One of the first things Gregg brings up is an owner’s ability to deduct state and local taxes (SALT) on a second home. This has historically been a valuable tax break for taxpayers who itemize deductions on their federal income tax returns. But the Tax Cuts and Jobs Act of 2017 limits SALT deductions for 2018 through 2025.

These changes unfavorably affect individuals who pay high property taxes if, among other situations, they own both a primary residence and one or more vacation homes, which results in higher property tax bills due to owning several properties. People in these categories can now deduct a maximum $10,000 of personal state and local property taxes–even if they deduct nothing for personal state and local income taxes or general sales taxes.

The SALT change has done is made vacation homes, particularly in areas like downtown San Diego, less affordable because you no longer have the ability to deduct for that investment. It’s really hammered the states that have high income taxes and high property taxes.

What if you still want to buy?

**Description of the task**
Can you repeat the passage on SALT deductions word for word, between "The SALT change" and "high property taxes.", inclusive?

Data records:
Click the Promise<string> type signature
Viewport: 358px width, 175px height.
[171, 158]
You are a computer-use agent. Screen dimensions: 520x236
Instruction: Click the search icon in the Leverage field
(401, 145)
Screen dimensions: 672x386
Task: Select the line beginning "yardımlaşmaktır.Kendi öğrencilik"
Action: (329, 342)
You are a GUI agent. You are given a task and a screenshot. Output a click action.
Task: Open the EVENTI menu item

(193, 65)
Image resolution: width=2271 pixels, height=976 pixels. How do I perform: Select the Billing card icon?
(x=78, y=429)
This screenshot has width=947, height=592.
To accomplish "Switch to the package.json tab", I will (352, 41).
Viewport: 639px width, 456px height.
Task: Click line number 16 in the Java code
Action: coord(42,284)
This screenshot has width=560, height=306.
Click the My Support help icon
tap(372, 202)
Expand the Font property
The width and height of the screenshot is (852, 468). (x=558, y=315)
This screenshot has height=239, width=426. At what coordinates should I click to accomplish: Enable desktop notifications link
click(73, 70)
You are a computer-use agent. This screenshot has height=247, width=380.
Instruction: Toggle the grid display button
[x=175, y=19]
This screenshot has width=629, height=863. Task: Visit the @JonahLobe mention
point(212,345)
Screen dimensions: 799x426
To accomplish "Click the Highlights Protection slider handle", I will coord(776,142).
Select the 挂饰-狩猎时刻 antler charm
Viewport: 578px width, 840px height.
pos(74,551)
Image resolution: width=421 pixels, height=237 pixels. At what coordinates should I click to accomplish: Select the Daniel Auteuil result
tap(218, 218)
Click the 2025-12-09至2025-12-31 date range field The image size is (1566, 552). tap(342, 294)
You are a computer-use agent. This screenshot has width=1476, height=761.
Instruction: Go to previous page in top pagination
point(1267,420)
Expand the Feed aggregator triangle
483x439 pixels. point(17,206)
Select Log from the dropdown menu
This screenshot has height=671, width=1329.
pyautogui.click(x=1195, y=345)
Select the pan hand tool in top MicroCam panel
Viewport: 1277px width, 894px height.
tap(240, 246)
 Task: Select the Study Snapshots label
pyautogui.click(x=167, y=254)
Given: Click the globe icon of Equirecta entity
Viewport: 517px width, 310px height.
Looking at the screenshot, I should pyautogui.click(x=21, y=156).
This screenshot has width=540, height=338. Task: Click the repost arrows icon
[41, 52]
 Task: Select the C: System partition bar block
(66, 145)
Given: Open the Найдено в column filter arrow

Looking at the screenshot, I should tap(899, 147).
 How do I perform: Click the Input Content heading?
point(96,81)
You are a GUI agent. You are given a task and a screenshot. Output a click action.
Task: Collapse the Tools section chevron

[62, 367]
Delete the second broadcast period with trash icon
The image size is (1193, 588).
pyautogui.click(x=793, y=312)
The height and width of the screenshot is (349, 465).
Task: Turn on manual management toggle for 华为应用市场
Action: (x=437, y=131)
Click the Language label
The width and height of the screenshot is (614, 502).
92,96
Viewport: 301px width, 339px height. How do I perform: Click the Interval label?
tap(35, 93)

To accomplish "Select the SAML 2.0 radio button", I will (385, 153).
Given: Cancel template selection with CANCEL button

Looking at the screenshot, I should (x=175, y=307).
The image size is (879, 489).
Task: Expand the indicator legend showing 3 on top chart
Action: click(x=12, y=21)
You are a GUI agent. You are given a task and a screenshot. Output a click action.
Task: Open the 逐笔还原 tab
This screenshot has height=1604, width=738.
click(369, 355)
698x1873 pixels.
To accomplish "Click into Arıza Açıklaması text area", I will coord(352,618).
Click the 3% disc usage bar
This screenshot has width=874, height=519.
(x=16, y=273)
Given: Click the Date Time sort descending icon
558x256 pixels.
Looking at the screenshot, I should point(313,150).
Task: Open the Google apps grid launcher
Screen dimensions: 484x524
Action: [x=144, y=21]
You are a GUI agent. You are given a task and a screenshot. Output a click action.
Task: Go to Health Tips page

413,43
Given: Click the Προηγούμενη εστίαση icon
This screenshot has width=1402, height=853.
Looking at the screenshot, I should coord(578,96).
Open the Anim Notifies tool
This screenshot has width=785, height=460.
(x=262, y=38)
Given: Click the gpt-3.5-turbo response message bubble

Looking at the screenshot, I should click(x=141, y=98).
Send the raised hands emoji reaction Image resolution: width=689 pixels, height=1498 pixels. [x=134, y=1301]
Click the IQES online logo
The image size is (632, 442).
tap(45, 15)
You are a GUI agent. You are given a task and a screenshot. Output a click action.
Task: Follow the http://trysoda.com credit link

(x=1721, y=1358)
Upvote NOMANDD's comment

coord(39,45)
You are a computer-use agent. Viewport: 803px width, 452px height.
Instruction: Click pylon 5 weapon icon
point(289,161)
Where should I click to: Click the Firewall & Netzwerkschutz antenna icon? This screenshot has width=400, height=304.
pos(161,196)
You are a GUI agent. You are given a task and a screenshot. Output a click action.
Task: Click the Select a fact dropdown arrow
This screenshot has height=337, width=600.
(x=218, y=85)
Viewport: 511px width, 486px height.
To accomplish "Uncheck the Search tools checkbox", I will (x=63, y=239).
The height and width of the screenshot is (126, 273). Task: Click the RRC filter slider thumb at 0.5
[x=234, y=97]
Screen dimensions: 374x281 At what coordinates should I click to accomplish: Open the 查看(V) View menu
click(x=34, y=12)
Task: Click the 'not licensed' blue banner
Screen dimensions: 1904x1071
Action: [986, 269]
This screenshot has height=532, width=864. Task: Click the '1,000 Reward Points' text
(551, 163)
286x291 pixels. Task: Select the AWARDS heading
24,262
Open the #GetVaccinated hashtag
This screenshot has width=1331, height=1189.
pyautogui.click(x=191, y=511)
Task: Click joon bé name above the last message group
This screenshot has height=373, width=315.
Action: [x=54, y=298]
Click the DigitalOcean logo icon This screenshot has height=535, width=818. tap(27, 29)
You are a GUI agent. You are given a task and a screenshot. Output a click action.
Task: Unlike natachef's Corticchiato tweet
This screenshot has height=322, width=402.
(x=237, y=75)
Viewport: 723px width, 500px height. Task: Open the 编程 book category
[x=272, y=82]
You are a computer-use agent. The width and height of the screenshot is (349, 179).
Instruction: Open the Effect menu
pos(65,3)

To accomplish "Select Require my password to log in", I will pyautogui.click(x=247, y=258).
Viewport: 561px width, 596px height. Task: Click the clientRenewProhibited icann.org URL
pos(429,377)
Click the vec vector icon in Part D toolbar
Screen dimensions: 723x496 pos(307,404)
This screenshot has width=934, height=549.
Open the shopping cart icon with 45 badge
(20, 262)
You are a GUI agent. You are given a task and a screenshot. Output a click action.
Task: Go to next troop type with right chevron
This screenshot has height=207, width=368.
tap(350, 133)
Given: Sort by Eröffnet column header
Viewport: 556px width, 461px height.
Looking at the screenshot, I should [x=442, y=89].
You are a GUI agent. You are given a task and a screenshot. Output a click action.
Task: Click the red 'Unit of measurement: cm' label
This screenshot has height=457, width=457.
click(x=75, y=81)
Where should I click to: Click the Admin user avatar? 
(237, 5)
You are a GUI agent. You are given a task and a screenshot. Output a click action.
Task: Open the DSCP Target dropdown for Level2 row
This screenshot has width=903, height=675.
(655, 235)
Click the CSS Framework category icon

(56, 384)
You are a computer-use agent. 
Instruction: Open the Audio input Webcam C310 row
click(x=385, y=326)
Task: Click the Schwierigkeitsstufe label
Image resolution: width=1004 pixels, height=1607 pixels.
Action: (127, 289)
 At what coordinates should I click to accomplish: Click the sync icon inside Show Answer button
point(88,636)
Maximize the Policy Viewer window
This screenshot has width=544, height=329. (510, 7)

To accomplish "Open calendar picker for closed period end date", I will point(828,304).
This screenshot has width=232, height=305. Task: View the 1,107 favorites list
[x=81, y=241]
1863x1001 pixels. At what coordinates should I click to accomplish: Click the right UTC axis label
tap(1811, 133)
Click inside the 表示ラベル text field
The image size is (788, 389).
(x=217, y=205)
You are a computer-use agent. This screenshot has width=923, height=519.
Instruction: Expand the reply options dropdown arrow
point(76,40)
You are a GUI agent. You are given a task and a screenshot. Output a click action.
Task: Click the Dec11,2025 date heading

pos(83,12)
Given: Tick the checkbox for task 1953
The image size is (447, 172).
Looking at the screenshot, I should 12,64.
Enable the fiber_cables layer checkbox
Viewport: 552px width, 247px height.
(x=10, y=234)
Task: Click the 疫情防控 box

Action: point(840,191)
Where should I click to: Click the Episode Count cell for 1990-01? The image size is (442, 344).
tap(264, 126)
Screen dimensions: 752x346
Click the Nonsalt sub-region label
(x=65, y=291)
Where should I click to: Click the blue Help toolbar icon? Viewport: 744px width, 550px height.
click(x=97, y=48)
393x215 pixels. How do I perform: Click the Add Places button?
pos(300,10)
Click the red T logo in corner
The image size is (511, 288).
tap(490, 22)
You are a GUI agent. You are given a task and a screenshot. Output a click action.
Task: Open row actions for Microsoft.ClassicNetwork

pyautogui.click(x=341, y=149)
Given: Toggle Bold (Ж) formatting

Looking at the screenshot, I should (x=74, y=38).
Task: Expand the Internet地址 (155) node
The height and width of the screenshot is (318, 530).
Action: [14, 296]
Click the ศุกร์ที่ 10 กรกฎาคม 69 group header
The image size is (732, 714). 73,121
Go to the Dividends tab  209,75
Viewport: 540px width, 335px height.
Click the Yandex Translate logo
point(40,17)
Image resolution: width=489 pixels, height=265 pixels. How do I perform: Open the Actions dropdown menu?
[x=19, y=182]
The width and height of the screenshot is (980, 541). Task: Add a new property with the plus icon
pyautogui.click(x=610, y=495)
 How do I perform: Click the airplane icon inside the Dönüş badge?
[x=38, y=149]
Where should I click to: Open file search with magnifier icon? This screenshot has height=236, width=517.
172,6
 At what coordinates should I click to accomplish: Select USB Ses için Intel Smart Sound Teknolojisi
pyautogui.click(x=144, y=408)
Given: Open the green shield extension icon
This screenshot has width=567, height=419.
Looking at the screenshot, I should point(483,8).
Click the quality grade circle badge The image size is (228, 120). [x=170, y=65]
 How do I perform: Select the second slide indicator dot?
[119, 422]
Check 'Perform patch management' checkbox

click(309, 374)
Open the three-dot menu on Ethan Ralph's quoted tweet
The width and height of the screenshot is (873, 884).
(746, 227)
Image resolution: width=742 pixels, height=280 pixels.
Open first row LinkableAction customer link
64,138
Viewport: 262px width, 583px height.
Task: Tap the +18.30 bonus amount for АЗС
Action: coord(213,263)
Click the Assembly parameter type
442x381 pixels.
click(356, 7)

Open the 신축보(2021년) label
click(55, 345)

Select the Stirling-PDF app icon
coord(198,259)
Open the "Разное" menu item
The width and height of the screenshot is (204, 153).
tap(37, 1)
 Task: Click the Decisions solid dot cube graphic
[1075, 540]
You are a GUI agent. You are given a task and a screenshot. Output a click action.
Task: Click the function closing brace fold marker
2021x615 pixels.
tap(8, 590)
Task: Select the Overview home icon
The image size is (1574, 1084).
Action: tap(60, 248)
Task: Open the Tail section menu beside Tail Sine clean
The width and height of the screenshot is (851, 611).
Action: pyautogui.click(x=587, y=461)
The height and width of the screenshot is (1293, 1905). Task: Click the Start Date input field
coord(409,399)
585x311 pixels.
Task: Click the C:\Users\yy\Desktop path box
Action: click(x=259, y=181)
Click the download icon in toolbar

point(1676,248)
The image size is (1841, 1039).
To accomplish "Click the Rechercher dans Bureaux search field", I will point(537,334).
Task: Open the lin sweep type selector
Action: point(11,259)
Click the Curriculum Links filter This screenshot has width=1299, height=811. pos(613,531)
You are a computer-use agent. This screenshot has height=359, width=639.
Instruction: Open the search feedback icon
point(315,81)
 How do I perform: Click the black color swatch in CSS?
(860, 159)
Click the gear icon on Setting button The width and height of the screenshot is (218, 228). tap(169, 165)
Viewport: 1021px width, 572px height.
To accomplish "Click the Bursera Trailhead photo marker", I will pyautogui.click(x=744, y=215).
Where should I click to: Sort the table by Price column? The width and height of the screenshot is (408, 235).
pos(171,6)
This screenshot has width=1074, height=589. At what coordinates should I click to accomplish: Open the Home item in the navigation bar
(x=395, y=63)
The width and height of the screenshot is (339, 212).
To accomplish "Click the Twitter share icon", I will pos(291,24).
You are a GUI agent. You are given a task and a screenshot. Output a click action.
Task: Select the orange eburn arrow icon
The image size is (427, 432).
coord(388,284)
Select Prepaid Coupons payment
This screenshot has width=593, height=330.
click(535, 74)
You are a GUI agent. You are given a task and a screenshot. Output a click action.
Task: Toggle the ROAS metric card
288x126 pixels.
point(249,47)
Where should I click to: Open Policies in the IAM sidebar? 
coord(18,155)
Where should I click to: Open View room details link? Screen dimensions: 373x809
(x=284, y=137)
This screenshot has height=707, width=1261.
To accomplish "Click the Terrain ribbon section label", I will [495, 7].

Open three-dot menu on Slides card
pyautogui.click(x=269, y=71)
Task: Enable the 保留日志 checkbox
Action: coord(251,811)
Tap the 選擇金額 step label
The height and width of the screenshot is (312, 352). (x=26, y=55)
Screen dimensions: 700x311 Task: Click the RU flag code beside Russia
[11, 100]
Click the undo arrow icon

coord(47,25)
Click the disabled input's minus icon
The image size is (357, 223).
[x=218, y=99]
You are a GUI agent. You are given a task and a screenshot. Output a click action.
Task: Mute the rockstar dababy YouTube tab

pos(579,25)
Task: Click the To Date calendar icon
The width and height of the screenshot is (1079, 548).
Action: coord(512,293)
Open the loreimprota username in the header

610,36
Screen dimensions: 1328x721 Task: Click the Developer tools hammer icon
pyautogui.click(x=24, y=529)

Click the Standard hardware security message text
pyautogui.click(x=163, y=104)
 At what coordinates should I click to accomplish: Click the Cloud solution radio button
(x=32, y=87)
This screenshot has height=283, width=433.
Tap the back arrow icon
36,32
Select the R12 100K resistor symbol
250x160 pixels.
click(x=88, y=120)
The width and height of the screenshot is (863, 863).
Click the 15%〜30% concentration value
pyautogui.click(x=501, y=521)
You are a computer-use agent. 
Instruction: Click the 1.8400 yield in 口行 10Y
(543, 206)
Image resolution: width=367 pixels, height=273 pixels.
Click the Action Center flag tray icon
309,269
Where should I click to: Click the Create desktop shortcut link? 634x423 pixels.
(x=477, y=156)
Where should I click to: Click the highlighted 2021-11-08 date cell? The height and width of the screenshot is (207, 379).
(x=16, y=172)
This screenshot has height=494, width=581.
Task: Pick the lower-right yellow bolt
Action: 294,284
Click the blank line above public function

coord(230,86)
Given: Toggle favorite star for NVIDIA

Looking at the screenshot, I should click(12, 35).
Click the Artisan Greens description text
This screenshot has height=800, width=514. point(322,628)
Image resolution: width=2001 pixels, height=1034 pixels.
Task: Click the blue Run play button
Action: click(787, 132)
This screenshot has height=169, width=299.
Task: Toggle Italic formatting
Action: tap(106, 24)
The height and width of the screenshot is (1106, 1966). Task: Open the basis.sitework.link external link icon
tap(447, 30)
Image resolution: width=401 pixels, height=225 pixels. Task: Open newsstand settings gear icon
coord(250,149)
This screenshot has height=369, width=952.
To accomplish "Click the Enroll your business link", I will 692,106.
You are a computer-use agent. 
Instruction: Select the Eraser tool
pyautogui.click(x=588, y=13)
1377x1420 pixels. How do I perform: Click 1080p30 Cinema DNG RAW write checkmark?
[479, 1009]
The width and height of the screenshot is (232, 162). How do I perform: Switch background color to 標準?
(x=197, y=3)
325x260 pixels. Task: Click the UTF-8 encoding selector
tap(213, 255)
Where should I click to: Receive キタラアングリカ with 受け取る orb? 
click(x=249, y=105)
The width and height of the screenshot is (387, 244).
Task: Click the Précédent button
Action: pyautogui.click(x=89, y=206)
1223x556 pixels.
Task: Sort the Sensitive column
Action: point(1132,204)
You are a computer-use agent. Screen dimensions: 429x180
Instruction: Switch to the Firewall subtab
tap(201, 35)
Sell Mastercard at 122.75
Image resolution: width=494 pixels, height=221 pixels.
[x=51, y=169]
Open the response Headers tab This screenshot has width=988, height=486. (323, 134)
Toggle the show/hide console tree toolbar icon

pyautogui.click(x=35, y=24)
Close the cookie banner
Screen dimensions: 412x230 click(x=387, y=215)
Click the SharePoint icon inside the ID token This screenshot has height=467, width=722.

**Response for this exercise**
The SALT change has done is made vacation homes, particularly in areas like downtown San Diego, less affordable because you no longer have the ability to deduct for that investment. It’s really hammered the states that have high income taxes and high property taxes.